In 2012, Chase Stuart of FootballPerspective.com published “The definitive analysis of offensive fumbles.” He grouped all offensive fumbles from 2000-2011 into six categories:

  • QB/center exchange fumbles

  • QB sack fumbles

  • QB fumbles on running plays

  • QB fumbles on non-sack plays behind the line of scrimmage

  • Fumbles on non-QB running plays

  • Fumbles after completed passes

As you might expect, the offense’s chances of retaining possession differed from situation to situation. Only 24.4 percent of the time did the defense recover a botched snap.
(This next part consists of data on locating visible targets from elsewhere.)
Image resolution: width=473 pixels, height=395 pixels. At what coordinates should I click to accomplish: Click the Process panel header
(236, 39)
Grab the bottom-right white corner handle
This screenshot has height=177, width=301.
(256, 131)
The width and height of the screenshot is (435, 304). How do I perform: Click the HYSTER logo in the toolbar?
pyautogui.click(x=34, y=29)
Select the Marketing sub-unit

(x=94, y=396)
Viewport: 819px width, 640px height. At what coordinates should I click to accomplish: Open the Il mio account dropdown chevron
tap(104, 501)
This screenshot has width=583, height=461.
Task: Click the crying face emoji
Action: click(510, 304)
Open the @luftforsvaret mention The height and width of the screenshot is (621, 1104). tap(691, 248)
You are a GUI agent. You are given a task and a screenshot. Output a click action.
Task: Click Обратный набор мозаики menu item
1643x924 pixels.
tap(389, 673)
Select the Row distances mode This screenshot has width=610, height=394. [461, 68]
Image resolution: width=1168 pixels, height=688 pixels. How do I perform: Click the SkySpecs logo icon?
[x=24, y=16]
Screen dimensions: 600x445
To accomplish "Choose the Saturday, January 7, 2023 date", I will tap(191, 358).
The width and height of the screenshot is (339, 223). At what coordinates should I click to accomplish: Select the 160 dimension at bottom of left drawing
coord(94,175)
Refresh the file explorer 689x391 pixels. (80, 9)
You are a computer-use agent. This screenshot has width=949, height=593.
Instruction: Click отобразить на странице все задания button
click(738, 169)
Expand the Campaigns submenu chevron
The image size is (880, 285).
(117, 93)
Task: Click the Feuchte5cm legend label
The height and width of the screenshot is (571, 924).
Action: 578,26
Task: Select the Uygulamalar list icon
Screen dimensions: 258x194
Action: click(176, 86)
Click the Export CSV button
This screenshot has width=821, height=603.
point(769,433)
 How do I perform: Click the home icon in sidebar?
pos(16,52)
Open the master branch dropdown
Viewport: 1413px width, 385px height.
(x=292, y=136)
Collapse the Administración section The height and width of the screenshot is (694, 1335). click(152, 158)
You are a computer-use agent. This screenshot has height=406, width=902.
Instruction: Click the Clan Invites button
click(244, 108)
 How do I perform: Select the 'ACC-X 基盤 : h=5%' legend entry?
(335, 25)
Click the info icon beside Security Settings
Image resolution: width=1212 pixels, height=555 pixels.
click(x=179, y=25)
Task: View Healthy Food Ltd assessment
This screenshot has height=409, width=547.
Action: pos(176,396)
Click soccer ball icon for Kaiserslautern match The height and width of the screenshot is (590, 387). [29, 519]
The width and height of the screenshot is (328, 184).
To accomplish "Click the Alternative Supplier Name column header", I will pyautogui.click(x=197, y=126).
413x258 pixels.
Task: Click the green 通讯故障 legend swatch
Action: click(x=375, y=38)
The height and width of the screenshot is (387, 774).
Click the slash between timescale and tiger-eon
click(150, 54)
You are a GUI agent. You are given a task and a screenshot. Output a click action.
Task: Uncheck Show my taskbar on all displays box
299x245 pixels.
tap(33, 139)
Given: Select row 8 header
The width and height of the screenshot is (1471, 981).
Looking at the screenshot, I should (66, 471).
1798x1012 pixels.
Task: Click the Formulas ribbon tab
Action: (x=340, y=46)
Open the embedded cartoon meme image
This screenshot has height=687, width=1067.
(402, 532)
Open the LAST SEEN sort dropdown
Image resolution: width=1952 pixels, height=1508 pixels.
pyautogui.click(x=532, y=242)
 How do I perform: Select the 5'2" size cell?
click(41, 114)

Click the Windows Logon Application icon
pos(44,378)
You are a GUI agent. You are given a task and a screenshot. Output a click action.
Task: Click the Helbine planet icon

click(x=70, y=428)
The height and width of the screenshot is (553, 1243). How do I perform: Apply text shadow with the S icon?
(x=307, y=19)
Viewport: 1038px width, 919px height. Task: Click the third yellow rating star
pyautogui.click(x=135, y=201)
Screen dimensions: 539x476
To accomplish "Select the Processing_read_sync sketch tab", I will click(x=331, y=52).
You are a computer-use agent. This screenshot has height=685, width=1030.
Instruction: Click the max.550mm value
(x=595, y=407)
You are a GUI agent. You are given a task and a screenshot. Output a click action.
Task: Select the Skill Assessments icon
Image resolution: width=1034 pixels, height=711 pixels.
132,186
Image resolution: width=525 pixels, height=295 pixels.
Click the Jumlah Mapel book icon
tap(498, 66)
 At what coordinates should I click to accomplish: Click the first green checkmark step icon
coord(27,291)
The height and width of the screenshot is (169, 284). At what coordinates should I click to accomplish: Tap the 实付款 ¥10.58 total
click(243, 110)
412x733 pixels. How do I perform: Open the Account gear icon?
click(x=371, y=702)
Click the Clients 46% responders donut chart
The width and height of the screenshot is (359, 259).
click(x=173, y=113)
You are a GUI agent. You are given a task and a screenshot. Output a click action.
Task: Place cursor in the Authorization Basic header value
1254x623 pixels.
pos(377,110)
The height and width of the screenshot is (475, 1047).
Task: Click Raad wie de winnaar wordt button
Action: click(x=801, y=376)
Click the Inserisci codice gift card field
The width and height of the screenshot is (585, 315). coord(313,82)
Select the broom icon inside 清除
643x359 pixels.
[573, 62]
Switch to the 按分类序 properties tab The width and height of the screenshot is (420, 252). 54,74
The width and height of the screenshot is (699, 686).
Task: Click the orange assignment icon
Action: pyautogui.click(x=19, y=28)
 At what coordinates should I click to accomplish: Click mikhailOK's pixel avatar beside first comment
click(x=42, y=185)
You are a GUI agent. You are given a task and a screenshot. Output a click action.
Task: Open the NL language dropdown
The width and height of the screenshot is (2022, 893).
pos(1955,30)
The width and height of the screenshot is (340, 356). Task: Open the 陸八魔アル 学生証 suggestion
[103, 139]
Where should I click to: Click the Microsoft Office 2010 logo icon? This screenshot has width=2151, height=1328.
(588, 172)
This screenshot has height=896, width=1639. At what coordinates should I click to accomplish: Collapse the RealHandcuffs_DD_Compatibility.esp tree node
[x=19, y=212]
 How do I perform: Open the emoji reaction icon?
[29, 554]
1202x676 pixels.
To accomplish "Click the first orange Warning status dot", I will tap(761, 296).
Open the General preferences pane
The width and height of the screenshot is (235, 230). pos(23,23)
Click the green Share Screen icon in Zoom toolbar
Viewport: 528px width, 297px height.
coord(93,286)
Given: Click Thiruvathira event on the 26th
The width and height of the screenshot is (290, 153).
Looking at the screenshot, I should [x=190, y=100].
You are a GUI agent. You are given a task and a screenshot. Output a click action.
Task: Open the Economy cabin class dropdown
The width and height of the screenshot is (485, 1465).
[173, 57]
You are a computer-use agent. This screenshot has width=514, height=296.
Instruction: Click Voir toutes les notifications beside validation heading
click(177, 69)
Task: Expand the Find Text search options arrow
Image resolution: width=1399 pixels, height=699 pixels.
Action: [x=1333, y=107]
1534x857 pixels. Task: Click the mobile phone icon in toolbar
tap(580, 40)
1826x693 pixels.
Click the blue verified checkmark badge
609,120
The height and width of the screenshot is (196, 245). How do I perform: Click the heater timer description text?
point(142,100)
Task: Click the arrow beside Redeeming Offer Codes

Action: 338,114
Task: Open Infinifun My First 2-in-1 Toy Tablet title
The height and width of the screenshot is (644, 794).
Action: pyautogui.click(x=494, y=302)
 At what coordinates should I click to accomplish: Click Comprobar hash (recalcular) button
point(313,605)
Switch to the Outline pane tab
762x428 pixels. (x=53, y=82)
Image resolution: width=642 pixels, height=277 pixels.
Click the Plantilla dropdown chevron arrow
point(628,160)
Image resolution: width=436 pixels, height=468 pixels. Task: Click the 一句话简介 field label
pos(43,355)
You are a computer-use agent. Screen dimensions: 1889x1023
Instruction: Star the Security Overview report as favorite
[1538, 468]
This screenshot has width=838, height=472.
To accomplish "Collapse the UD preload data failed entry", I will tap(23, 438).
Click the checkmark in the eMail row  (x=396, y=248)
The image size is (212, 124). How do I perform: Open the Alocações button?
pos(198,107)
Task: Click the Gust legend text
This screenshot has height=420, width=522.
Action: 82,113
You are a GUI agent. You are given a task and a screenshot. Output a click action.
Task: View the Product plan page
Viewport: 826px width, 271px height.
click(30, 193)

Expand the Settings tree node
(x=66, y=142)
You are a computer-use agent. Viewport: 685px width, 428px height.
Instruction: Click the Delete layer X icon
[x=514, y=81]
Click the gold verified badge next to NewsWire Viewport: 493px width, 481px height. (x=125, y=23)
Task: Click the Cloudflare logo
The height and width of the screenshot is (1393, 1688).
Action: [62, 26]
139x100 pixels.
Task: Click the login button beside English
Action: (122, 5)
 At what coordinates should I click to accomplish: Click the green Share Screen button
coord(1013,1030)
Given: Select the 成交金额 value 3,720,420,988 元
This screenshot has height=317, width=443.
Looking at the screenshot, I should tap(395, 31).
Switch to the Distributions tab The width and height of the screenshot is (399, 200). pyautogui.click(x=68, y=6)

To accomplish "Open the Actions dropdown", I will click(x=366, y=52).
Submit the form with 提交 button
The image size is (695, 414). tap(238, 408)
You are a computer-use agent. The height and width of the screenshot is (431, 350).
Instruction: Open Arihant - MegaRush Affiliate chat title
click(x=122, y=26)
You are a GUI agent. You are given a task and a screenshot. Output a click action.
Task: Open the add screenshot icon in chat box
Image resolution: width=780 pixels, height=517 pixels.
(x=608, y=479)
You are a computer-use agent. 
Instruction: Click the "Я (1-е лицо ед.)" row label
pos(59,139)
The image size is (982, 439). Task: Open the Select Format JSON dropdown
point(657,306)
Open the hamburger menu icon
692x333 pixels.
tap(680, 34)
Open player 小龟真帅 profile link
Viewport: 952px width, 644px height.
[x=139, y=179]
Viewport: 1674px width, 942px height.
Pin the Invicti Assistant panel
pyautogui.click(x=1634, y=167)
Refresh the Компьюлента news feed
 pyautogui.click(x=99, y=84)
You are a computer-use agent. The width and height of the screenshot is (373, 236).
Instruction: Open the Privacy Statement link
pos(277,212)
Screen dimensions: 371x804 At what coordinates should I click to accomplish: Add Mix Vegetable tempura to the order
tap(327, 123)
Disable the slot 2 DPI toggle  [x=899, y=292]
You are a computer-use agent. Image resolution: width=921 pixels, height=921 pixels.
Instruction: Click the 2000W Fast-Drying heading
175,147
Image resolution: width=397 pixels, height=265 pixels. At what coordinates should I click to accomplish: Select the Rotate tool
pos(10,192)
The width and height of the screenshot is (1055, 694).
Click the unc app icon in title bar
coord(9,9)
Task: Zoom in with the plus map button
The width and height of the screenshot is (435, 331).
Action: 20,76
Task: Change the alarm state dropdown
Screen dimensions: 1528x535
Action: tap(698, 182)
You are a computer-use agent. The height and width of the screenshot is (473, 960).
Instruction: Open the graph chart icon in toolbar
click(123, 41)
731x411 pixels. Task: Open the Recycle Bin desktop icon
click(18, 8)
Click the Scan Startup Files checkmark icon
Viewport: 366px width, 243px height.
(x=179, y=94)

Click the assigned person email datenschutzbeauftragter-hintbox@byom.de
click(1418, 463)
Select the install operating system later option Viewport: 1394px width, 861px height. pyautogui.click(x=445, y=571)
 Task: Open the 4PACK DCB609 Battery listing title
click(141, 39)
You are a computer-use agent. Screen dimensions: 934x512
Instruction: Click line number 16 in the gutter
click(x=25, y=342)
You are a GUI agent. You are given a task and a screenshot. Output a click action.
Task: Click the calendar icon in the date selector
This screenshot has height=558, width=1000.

Conversely, the defense recovered just over 50 percent of the time after a quarterback sack and more than 60 percent of the time after a fumble on a non-quarterback run or after a reception.

“A receiver fumbling downfield who then has a teammate recover the fumble is a lot luckier,” Stuart concluded, “than a quarterback who fumbles the snap and then recovers it.”

That context helps explain some of the Cardinals’ fumble luck. Six of Arizona’s 12 fumbles have been by Murray, many on botched snaps. On the other hand, the Cardinals’ defense has forced seven strip-sack fumbles and dislodged the football once from a running back and three more times after receptions.

So while the Cardinals have benefited from favorable bounces, it would be a stretch to say their 6-0 start is a product of fumble luck. Three of the other top-five teams in fumble recovery rate this season are the Chicago Bears, New York Jets and Seattle Seahawks. Their combined record? 6-11.

The Cardinals are winning because their pass rush is getting home, because their secondary is outperforming expectations, because their receiving depth is taking the pressure off DeAndre Hopkins and because when all else fails they have a quarterback who can make something out of nothing.

After Sunday’s rout of Cleveland, a reporter asked Murray if his four fumbles were going to gnaw at him a little bit.

“Not at all,” Murray responded. “I’m not too worried about it.”

And, hey, maybe he’s right. There’s not much to worry about when you’re lucky enough to recover 18 of 23 fumbles and good enough to take advantage.